» Goal: Retype the stretch of the listing from the line containing "This screenshot has height=888, width=1372." through the line containing "Image resolution: width=480", both included, and nothing more.

» Dataset records:
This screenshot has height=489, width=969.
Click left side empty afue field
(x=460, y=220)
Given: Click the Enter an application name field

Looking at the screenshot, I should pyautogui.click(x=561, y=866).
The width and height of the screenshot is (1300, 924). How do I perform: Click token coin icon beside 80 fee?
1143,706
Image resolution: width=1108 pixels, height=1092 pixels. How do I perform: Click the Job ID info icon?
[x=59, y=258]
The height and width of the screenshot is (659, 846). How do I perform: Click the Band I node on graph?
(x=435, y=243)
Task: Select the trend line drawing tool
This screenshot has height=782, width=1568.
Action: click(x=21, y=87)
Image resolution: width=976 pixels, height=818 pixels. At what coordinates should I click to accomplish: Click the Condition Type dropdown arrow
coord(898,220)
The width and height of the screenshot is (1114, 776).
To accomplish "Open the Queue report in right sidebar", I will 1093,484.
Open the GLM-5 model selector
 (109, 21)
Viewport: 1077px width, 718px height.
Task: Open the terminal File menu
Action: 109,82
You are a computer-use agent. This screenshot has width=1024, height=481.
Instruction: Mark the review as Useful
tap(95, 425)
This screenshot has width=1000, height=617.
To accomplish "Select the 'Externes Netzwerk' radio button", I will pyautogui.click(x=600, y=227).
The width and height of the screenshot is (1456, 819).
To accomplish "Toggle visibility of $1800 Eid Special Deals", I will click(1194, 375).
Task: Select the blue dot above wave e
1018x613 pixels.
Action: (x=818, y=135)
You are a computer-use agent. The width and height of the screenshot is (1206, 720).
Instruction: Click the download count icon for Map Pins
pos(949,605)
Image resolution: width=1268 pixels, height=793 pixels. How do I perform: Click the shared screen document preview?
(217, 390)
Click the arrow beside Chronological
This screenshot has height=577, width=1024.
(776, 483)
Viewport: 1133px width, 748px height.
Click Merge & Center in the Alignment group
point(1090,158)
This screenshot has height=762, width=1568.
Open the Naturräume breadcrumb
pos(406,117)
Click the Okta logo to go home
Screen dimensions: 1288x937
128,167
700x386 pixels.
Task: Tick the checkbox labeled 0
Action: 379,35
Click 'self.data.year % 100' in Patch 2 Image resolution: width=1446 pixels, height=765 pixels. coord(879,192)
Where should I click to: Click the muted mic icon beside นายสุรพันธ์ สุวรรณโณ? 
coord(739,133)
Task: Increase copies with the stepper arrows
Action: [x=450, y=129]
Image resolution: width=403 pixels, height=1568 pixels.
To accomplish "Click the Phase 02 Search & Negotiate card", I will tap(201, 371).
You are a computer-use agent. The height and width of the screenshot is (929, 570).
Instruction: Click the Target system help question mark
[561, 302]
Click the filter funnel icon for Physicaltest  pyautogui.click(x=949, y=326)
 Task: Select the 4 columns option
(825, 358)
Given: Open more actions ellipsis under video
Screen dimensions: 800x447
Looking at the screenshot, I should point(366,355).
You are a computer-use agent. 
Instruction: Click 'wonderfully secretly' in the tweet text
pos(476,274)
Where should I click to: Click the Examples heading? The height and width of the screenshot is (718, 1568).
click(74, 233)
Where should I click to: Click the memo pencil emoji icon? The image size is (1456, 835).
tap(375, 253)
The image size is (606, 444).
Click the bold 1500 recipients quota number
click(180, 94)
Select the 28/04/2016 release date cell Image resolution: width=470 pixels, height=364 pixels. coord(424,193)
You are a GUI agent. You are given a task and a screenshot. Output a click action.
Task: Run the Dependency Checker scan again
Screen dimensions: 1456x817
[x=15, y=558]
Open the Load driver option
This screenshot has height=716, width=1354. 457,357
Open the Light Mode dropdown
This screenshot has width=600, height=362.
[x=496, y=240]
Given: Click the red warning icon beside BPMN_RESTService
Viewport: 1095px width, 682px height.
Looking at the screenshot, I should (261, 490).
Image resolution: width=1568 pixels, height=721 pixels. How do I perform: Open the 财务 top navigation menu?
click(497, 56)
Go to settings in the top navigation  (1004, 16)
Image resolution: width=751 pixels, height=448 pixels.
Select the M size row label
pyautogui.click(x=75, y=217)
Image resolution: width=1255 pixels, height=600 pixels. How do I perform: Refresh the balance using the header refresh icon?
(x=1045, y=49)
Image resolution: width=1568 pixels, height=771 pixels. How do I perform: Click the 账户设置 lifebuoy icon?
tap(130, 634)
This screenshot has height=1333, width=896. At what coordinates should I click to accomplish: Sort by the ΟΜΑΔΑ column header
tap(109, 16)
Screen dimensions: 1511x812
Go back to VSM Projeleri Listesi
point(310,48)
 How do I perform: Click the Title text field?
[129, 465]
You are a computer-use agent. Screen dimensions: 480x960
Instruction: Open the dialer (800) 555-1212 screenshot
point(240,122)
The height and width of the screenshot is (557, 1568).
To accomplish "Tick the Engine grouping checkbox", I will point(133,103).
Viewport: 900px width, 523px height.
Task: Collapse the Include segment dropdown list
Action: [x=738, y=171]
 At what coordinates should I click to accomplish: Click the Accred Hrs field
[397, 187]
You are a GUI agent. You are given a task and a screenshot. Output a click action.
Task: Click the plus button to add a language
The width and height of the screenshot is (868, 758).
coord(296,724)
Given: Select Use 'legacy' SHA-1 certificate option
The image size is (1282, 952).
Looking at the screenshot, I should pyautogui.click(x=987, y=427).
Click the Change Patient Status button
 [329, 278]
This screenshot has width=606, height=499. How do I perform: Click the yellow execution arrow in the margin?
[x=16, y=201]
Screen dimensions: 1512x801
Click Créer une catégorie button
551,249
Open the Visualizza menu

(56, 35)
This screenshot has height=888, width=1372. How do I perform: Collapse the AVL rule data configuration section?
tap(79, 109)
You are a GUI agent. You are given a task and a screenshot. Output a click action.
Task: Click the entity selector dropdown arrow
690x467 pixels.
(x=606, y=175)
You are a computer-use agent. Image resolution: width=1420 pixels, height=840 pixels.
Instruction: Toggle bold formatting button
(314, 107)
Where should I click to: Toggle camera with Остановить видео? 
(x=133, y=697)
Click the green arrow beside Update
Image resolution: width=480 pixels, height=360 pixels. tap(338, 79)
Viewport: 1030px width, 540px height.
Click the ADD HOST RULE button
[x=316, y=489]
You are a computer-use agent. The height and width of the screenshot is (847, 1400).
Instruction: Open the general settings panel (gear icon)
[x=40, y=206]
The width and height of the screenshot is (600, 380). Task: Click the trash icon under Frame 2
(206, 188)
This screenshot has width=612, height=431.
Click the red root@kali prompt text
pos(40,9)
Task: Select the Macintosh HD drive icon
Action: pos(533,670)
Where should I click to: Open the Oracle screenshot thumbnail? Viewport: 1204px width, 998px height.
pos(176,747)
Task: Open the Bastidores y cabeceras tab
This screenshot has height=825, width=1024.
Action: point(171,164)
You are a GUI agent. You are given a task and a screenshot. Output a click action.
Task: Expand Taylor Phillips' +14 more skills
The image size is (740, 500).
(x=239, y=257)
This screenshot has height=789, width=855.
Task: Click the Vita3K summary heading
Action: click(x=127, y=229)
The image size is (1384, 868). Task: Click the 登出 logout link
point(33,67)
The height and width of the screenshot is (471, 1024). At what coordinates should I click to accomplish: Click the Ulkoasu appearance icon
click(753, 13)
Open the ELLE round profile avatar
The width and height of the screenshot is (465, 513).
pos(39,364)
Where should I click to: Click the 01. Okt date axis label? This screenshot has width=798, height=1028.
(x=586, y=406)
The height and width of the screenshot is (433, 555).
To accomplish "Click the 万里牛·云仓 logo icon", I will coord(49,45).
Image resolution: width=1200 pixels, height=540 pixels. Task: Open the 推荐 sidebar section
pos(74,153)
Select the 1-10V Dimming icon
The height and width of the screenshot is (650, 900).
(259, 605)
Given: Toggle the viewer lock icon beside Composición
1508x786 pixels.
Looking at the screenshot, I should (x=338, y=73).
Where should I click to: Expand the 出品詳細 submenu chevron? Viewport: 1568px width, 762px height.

» Problem solution:
This screenshot has height=888, width=1372. How do I perform: Collapse the AVL rule data configuration section?
tap(79, 109)
You are a GUI agent. You are given a task and a screenshot. Output a click action.
Task: Click the entity selector dropdown arrow
690x467 pixels.
(x=606, y=175)
You are a computer-use agent. Image resolution: width=1420 pixels, height=840 pixels.
Instruction: Toggle bold formatting button
(314, 107)
Where should I click to: Toggle camera with Остановить видео? 
(x=133, y=697)
Click the green arrow beside Update
Image resolution: width=480 pixels, height=360 pixels. tap(338, 79)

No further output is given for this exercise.